Unless you have specific business else where - you'll probably only need to take the Higashiyama subway line between Nagoya Station and Sakae station. Those stations, with Fushimi Station between, make up the downtown district of Nagoya. However, if you are traveling elsewhere, Nagoya has a great public transportation system, and you can get to most points around the city using the subway, trains or the bus.


The Nagoya Subway system is clean and efficient and goes to most points in the city. The lowest fare is 200 yen, and depending on which station you are going to, rises to 320 yen. If you have any trouble figuring out the fare, just buy the 200 yen ticket, and pay the extra amount to the wicket person at your destination. Click the above tab for the Nagoya Subway map in English.


The Nagoya Bus system covers most of the city - but unless you can read Japanese or know the area it's not recommended to ride a regular city bus as it can be confusing about what station you are at. Taking the Subway or trains, and then a taxi if necessary is probably your best bet.


Nagoya Taxis are usually clean and efficient. The minimum fare varies from around 600 yen for the first two kilometers and rises rapidly afterward. A meter box displays the amount, and you can ask for a receipt upon arrival.

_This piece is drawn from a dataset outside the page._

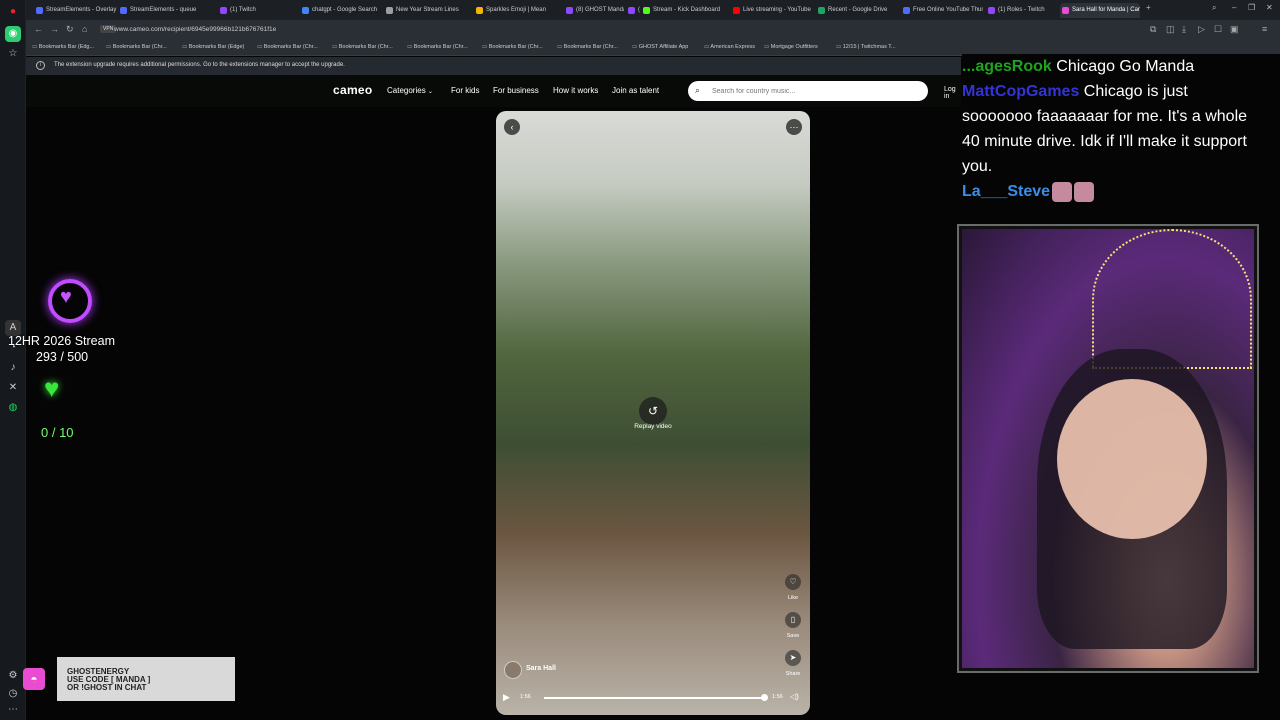  What do you see at coordinates (410, 90) in the screenshot?
I see `nav-categories: Categories ⌄` at bounding box center [410, 90].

Drivers are always white-gloved, invariably courteous, and usually take the most direct route. Sometimes late night taxis tack on a small percentage.


The most convenient way to Nagoya Airport 'Centrair' is to use the Meitetsu Airport train line, which gets to Nagoya Station in just 28 minutes (Price 870 yen). Along the way it also stops at Kanayama Station (15 minutes, 790 yen) and Tokoname station (10 minutes, 300 yen). There are several trains every hour throughout the day.

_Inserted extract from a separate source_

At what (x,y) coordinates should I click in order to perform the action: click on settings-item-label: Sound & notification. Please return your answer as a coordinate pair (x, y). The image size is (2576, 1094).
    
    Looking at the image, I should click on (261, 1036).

Going by Airport Bus is also an option. To Downtown Sakae it takes an hour or so and costs 1500 yen - stops are made at several hotels in downtown Nagoya, finishing at Nagoya Station.

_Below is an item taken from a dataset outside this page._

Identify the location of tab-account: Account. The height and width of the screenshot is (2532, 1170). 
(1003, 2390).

Taxi’s from the Nagoya airport are about 7000 yen for the one way trip into Nagoya.


Train travel to any other major city in Japan probably means using the Shinkansen, the bullet train. All Shinkansens depart from Nagoya Station every 10-15 minutes North toward Tokyo, and South toward Kyoto and Osaka throughout the day.

The most convenient way to buy a ticket is at the electronic windows near the center of Nagoya Station. There is an English display option. The screen shows whether reserved seats are open (a circle), or full (an X mark). If almost full, there is a triangle mark. The reserved seats are worth the small extra amount as the open seating sections are usually full.

On the ticket, your carriage number, row number, and seat letter are indicated. Be sure to hold on to your tickets, as a conductor will check during the ride, and you need them upon exiting at your final station.